Here is an example of the data:
df1 <- data.frame(
taxonID = c(1, 1, 1, 1, 2, 2, 2),
locationID = c(1, 1, 1, 2, 3, 3, 4),
establishmentMeans = c("introduced", "uncertain", "vagrant", "uncertain", "introduced", "uncertain", "introduced"),
degreeOfEstablishment = c("established", "reproducing", NA, NA, "invasive", "failing", NA),
pathway = c("releasedForUse", "otherEscape", NA, NA, "unaided", "unaided", NA),
source = c("x", "y", "y", "x", "x", "x", "y"),
stringsAsFactors = FALSE
)
df2 <- data.frame(
taxonID = c(1, 1, 2, 2),
locationID = c(1, 2, 3, 5),
establishmentMeans = c("native", "native", "native", "native"),
source = c("z", "z", "z", "z"),
stringsAsFactors = FALSE
)
My code:
# merge data
dat <- merge(df1, df2, by = c("locationID", "taxonID","establishmentMeans"), all = TRUE)
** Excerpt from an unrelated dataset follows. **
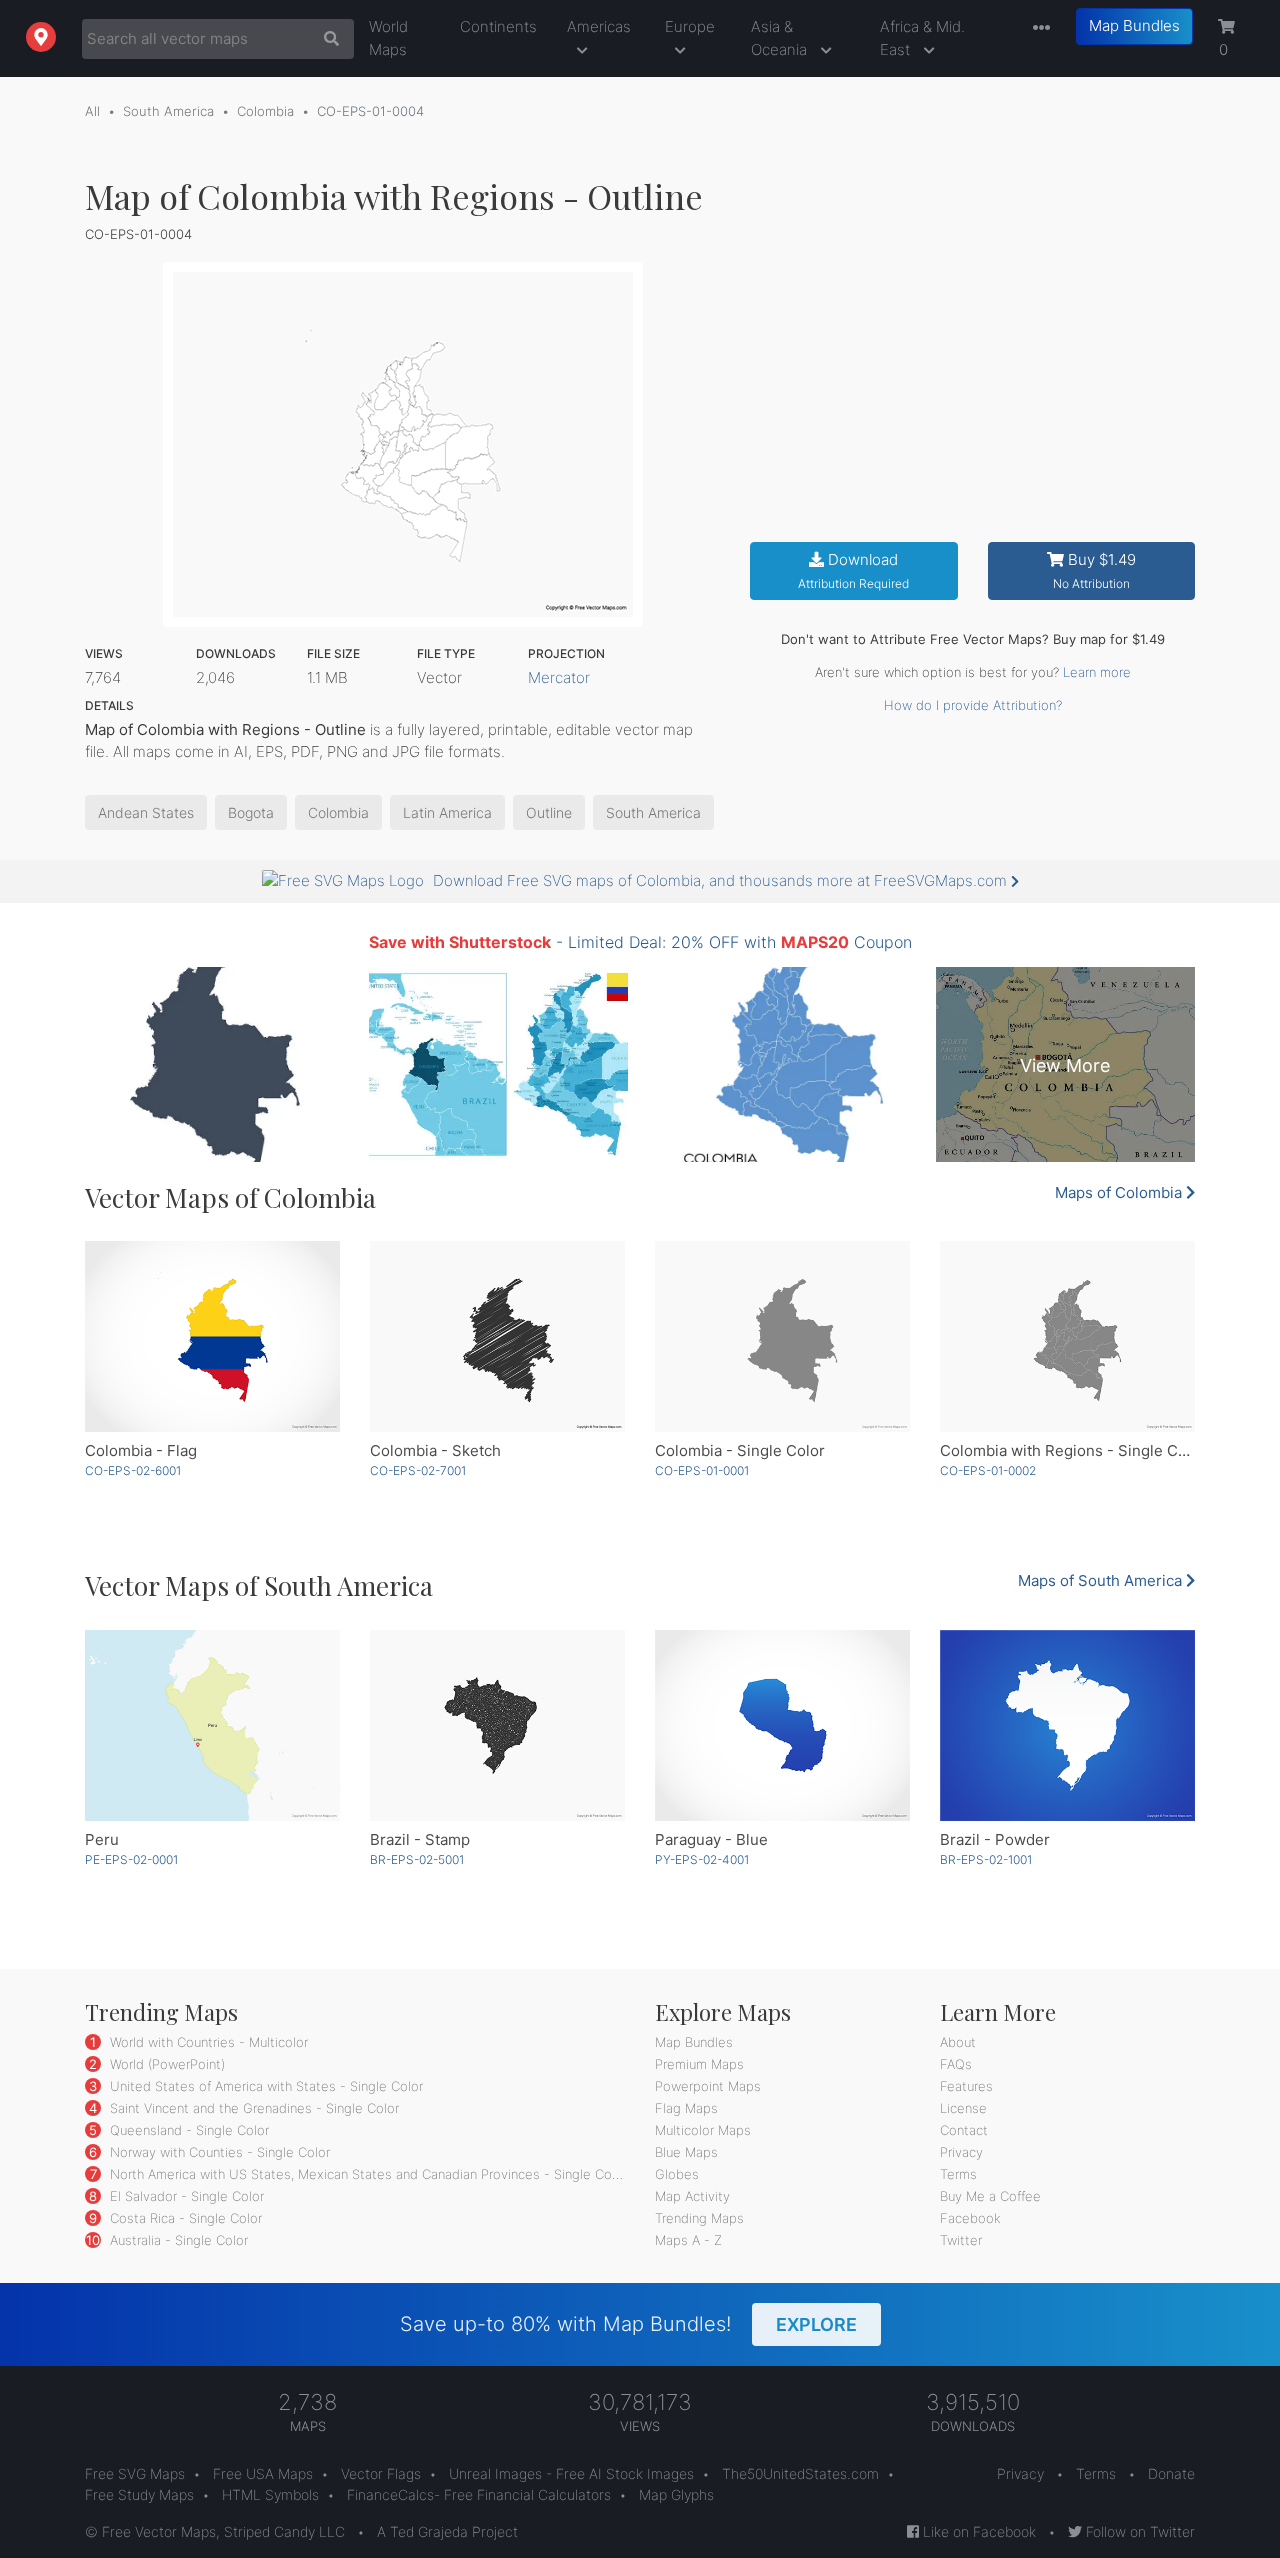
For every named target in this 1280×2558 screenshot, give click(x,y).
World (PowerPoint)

# merge rows where a taxon is reported as introduced and uncertain in the same location
dat2 <- dat |>
group_by(locationID, taxonID) |>
mutate(
establishmentMeans = if ("introduced" %in% establishmentMeans & "uncertain" %in% establishmentMeans) {
"introduced; uncertain"
} else {
establishmentMeans
}
)
# merge the remaining information corresponding to the status of a species when introduced and uncertain
dat3 <- dat2 |>
group_by(locationID, taxonID, establishmentMeans) |>
mutate(
across(
c(starts_with("degreeOfEstablishment"), starts_with("pathway"), starts_with("source")),
~ paste(unique(na.omit(.)), collapse = "; "),
.names = "{.col}"
)
)|>
ungroup()
And how the output should look like
out <- data.frame(
taxonID = c(1, 1, 1, 1, 1, 2, 2, 2, 2),
locationID = c(1, 1, 1, 2, 2, 3, 3, 4, 5),
establishmentMeans = c("introduced; uncertain", "native", "vagrant", "uncertain", "native", "introduced; uncertain", "native", "introduced", "native"),
degreeOfEstablishment = c("established; reproducing", NA, NA, NA, NA, "invasive; failing", NA, NA, NA),
pathway = c("releasedForUse; otherEscape", NA, NA, NA, NA, "unaided", NA, NA, NA),
source = c("x; y", "z", "y", "z", "x", "x", "z", "y", "z"),
stringsAsFactors = FALSE
)
The first step when merging the rows for a species reported as introduced
and uncertain
is already causing issues, as some values go missing.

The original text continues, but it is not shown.